What is the difference between a Taylor rule and "the quantity of money should be adjusted according to the demand to hold money given a level target for nominal GDP"? You back out the Taylor rule's interest rate given a real output gap and an inflation rate, which is precisely the same idea.

I don't think a level target for nominal GDP is the same as an inflation target, even when adjusted for an output gap.     A price level target adjusted for an output gap would be closer.   And one of the benefits of nominal GDP level targeting is that there is no need to estimate an output gap.   Perhaps Kuehn confuses nominal GDP level targeting with nominal GDP growth rate targeting.      Targeting the growth rate for nominal GDP is closer to targeting inflation than is targeting the level of nominal GDP.

However, another point Kuehn appears to be making is that adjusting the quantity of base money to match the demand for base money given the target for nominal GDP is the same thing as adjusting the policy interest rate enough to keep nominal GDP on target.

Or, as Sumner suggests, the new Keynesian approach would be that the policy interest rate should be adjusted so that saving equals investment given the target level for nominal GDP.      And as Sumner points out constantly, the difference is that the lower bound for the policy interest rate is approximately zero, while the upper bound on base money is the total amount of assets the central bank is allowed to purchase.

There are some possible scenarios where adjusting the quantity of base money to the demand to hold it will involve squeezing down the yield curve and risk differentials, and this could require the central bank to purchase long term and risky securities.  The rule--expand the quantity of base money enough to meet the demand to hold it covers that possibility.

The rule, adjust the policy interest rate so that saving equals investment at a level of nominal GDP equal to target, requires substantial modification once that policy rate falls to slightly below zero.   It must become keep the policy rate at zero for an extended period of time so that because long term rates depend on expected short term rates, long term rates will fall.    And with lower safe rates, people will shift to riskier securities, lowering those rates too.     A bit more complicated.  

An alternative to this sort of forward guidance would be a shift in the policy rate.   Rather than using a short and safe rate, as central banks like to do, a longer and riskier rate could be used.   The open market trading desk could be instructed to get that BB corporate rate down to 4 percent.   And then, they would buy up whatever assets they are allowed to buy until that rate falls to the target level.   Of course, they might buy up everything they are permitted and still the rate is too high.  

But this approach doesn't require that there be some commitment to keep the BB Corporate rate low for an extended period of time.

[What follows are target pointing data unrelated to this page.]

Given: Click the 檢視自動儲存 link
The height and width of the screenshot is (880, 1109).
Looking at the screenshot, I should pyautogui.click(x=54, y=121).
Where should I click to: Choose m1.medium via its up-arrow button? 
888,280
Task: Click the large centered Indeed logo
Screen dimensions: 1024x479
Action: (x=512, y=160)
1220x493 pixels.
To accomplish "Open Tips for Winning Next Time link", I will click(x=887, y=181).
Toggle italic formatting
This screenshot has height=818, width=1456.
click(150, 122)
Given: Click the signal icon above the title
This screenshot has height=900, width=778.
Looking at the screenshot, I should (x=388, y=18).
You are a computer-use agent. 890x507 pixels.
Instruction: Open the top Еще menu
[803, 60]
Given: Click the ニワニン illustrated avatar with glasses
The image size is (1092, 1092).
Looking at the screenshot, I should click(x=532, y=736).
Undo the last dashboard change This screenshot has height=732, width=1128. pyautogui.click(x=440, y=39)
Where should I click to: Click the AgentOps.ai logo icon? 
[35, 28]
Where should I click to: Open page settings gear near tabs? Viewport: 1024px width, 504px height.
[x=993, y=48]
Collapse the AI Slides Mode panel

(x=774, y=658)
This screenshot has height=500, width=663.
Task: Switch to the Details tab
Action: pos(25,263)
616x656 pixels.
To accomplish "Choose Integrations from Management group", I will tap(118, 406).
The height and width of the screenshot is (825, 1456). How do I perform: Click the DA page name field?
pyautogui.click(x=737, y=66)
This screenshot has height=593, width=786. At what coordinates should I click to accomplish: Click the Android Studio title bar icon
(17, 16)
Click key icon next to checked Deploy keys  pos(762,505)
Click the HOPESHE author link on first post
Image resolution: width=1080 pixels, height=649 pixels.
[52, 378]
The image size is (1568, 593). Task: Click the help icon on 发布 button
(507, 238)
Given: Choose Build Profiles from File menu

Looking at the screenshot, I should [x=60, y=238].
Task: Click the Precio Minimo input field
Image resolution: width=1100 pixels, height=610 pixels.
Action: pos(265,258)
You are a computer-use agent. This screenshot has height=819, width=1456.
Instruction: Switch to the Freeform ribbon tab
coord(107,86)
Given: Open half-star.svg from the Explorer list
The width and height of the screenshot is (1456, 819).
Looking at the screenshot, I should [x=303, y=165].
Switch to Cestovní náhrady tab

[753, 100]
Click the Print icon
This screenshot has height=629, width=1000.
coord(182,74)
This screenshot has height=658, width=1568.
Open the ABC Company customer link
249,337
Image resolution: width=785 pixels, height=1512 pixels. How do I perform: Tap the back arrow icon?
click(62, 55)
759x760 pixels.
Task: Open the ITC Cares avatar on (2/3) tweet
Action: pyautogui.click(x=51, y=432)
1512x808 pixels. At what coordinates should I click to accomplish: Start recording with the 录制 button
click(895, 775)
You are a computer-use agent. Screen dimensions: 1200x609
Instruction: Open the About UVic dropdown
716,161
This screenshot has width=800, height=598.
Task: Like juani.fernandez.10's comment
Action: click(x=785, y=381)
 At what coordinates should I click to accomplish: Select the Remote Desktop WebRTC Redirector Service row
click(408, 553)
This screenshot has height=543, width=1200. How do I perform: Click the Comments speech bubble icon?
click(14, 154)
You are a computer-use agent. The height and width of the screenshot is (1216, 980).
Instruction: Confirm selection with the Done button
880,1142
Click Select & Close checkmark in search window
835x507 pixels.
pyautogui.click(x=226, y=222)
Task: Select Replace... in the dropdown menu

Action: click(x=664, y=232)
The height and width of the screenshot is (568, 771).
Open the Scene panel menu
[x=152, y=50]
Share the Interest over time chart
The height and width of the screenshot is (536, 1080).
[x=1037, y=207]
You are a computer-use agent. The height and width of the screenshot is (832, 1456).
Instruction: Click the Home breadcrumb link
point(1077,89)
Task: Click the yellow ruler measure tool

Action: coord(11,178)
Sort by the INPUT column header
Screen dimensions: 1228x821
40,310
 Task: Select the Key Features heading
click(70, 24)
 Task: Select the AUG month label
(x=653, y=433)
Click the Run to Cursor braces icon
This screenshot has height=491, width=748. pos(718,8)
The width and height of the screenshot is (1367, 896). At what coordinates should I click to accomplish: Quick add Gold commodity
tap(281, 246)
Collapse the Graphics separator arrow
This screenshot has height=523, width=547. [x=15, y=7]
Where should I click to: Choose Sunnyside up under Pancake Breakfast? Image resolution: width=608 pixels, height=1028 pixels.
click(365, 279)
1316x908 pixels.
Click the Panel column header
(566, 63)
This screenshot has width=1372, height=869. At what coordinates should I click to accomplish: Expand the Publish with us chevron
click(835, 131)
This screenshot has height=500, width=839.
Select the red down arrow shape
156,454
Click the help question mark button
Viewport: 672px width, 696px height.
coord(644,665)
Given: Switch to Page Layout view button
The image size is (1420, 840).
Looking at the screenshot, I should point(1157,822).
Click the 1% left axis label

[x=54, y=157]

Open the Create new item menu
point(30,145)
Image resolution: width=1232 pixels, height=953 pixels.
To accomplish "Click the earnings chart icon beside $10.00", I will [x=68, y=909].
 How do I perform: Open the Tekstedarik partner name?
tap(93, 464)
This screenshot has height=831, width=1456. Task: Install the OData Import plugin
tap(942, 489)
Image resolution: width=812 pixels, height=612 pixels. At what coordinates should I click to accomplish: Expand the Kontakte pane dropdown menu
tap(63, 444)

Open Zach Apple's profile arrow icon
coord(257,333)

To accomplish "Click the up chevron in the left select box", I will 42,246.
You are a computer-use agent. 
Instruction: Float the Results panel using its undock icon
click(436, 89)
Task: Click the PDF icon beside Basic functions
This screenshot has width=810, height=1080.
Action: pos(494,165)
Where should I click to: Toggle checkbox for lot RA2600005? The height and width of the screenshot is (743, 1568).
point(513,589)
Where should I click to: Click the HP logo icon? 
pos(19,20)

Finally, it is simply not the case that increases in base money must result in lower interest rates.   While that is the ceteris paribus result, if others sell more securities than the central bank buys, and then use the funds to purchase consumer or capital goods, then an expansion in base money can be associated with rising interest rates and increased nominal expenditure on output.   A commitment to keep interest rates low is a commitment to expand purchases of securities to offset these sales and keep interest rates from rising to clear credit markets.

What would be the analogy?   A commitment to keep base money at some level (or growth path) until some particular future date.   Market Monetarists do not favor such a commitment.  


  1. Thanks for elaborating, Prof. Woolsey. I think if the profession treated the Taylor rule as it was originally treated by Taylor--as a description of how central banks actually behaved, rather than a prescription of how they ought to behave--then monetary theory and policy economists would talk about it way less. That would be a good thing. The debate as to whether the policy rate is an instrument or a target seems to be a red herring. Why not just shoot for a stable nominal anchor and eschew the debate entirely?

  2. "As an aside, I am very interested in monetary regimes that have no base money. Competing private banks issue banknotes and deposits that are convertible to index futures contracts on nominal GDP."
    In this case, futures contracts serve as base money. And collateral rules on futures contracts serve as a codification of Taylor Rules.